Who Are The White House Correspondents' Association's Scholarship Recipients? Their Bylines Are Impressive
No matter what politicians or which party comes out on top after Saturday night's White House Correspondents' Dinner (WHCD), a number of students have already secured their winning status. So who are this year's White House Correspondents' Association's scholarship recipients? The 23 winners, who will be recognized at the WHCD, have some pretty impressive bylines already, with even brighter futures ahead of them.
The organization's website lists all of the WHCA scholarship recipients here, coupled with a statement from Jeff Mason, WHCA president and White House correspondent for Reuters, sharing: "We are thrilled to recognize these outstanding scholarship winners, who represent the future of our profession and illustrate the importance of fighting for First Amendment freedoms."
Definitely impressive in their own right, the scholars are honored with awards from Columbia University, the George Washington University, Howard University, Northwestern University, Ohio University, the University of California at Berkeley, the University of Maryland, and the University of Missouri. Here's a quick rundown of just some of the WHCA's scholarship winners:
- Columbia's pick, Palestinian Syrian journalist Riham Alkousaa will bring her extensive knowledge to the university, as her work has been featured in multiple widely-read international and U.S. publications.
- Teniola Ayomide Ayoola, a U.S. citizen originally from Nigeria, has held multiple internships with the BBC, thus earning her the award from George Washington.
- Anthony B. Brown, Beryl C. Kessio, and Merdie Nzanga all received scholarships from Howard; Kessio's work has been informed by her Kenyan heritage (having been a staff writer at the Morocco World News in Rabat) and Brown's beat extends vastly, from television and pop culture to the Flint water crisis. Nzanga "is a member of the National Association of Black Journalists, gaining experience in research, writing, video editing, reporting and interviewing," according to the WHCA.
- Nia Prater and Maryam Salah of Tampa are both national and international political journalists and winners of Northwestern's scholarship. Prater has reported on "the 2017 inauguration, the Women's March, and President Trump's address to a joint session of Congress," and Salah "has reported on Syrian conflicts, Chicago's Syrian refugee population and community perspectives on the 2016 political campaigns." Alejandro (Alex) Ortiz was also awarded by Northwestern for his work emphasizing on social justice and investigative reporting.
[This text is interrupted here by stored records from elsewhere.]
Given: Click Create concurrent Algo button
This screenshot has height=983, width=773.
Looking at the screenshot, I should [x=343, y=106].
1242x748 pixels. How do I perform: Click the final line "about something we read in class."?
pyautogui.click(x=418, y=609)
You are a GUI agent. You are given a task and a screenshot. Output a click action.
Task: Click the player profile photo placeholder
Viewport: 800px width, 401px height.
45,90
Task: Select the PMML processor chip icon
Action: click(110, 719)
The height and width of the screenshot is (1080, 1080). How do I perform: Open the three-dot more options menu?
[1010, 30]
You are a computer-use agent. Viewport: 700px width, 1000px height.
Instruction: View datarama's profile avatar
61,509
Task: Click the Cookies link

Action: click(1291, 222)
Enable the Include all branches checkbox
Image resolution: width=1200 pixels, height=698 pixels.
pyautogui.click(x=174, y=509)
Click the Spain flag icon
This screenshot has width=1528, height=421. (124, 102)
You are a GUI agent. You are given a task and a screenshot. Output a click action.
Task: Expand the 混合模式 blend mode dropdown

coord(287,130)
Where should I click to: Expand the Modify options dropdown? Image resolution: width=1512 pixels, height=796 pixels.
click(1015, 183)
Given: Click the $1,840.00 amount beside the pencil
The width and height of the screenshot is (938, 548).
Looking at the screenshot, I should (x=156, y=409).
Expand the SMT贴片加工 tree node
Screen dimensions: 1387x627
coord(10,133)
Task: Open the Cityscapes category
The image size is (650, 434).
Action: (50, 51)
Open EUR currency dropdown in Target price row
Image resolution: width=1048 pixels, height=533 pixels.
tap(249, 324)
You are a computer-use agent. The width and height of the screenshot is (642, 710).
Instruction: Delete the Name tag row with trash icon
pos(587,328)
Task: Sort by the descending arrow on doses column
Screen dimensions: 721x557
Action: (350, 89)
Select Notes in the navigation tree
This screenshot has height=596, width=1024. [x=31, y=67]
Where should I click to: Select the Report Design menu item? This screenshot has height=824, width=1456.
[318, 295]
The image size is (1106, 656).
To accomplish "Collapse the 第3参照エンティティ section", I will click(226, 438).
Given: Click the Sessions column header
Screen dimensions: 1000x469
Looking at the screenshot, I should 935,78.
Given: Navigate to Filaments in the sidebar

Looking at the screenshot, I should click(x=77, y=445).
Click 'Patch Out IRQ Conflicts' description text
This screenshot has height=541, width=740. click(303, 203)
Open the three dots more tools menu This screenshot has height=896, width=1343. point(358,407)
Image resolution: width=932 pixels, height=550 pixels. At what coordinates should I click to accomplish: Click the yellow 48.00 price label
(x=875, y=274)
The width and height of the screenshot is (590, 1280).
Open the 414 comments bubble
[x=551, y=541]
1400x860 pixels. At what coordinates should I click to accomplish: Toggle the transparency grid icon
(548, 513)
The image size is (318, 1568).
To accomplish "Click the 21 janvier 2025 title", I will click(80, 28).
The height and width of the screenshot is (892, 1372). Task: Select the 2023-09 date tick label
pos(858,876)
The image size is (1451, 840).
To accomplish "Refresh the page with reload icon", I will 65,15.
- Ohioans Megan Henry, Catherine (Cat) Hofacker and Marisa Fernandez are all highly-involved student journalists who've earned awards from Ohio University. Henry is a staff member at the independent newspaper, The Post; Hofacker is the editor-in-chief of The New Political; and Fernandez is also a senior writer at The Post, where she "was instrumental in helping create the Scripps Hispanic Network."
- For UC Berkeley, Sawsan Morrar is looking to analyze public policy and its lasting effects, having spent a hefty amount of time steeped within her local community.
- Becca King "is representing the winners of the Frank Cormier scholarship, a $20,000 award that is divided among 4 students at the Philip Merrill College of Journalism." She is "a general production intern for WJLA-TV in Washington as well as production crew chief and director for Capitol News Service's Maryland Newsline."
- According to the WHCA, the University of Missouri also gave awards to 10 students, including "Adam Aton of Alpharetta, Georgia; Jinghong Chen of Tianjin, China; Brittany Crocker of Knoxville, Tennessee; Ye Han (Jasmine) of Suzhou, China; Kasia Kovacs of Mountain Grove, Missouri; Molly Olmstead of Gulf Shores, Alabama; Jill Ornitz of Trumbull, Connecticut; Kouichi Shirayanagi of San Mateo, California; Francisco Vara-Orta of San Antonio, Texas; Xuejiao Wang of Qinhuangdao, China."
Though it might have been forgotten amid all the unruliness and uncertainty of this year's WHCD, the actual aim of the dinner is to raise money for the aforementioned scholars and scholarships. What's more, the "events built around the dinner allow collegiate scholarship winners to ask questions of seasoned members of the White House press corps," Chief White House Correspondent Major Garrett said, thus allowing the students to learn "from some of the best about how they might be better reporters, storytellers and writers."
It's easy to focus on the controversy, but, at its core, the WHCD is about the future of the First Amendment — a future that the WHCA scholars will, through their diligence and hard work, keep protected and safe.